Plaintiffs deemed this provision as part of the "critical victories" to be secured through a settlement, according to a court filing outlining the agreement. And while a settlement would avoid creating any kind of legal precedent, including a remedy that is common in copyright infringement cases sends a message about the challenges developers might face down the road if they are found to have violated copyright law and set a tone for several other AI copyright cases still unresolved.

"It's hugely important in the broader context" of the settlement, said Mary Rasenberger, the CEO of the Author's Guild, a professional organization for writers. "They are also prohibited from using those datasets again, so they have to be deleted so they're not mistakenly used again."

The settlement's fate is uncertain after U.S. District Judge William Alsup accused the parties of rushing the deal in a 7 Sept. order. They will have to resolve questions about which works will be included in the deal and how claimants will be notified and paid out before the judge makes a final decision. If an agreement is not reached, the case could still go to trial.

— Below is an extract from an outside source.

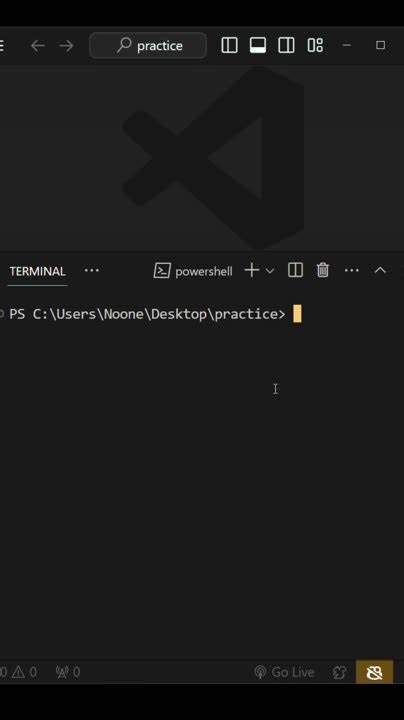Maximize panel size with the up chevron
Viewport: 404px width, 720px height.
tap(380, 270)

Destroying copyrighted materials is a key part of U.S. copyright law, which gives courts the ability to "order the destruction or other reasonable disposition of all copies or phonorecords found to have been made or used in violation of the copyright owner's exclusive rights, and of all plates, molds, matrices, masters, tapes, film negatives, or other articles by means of which such copies or phonorecords may be reproduced."

Rasenberger said requiring deletion hopefully spurs AI developers to think twice in the future about taking creatives' works without permission. She said the end goal is to push developers to work with authors to train on their works, with contracts governing how such work is used and how long it can be trained.

"If somebody robs your house, you're not going to say, 'Oh just keep it and pay me,'" she said.

Deletion can be made more complicated because of how AI is trained; data becomes the foundation of how chatbots reason and respond to queries, and the process of detangling information from a model, disgorgement, can be challenging depending on how the model is built.

Disgorgement may not be on the table in this case, exactly. If approved, the settlement would include Anthropic certifying it never used the data from the pirated libraries in any commercially released model.

In June, Alsup determined Anthropic was allowed to train on authors' works but violated their rights by saving pirated material to a database not necessarily used for training. He denied Anthropic's request for summary judgment on whether copies used for training should be viewed differently than the library, saying "the central library copies were retained even when no longer serving as sources for training copies, 'hundreds of engineers' could access them to make copies for other uses, and engineers did make other copies," and the record on their use was too poorly developed.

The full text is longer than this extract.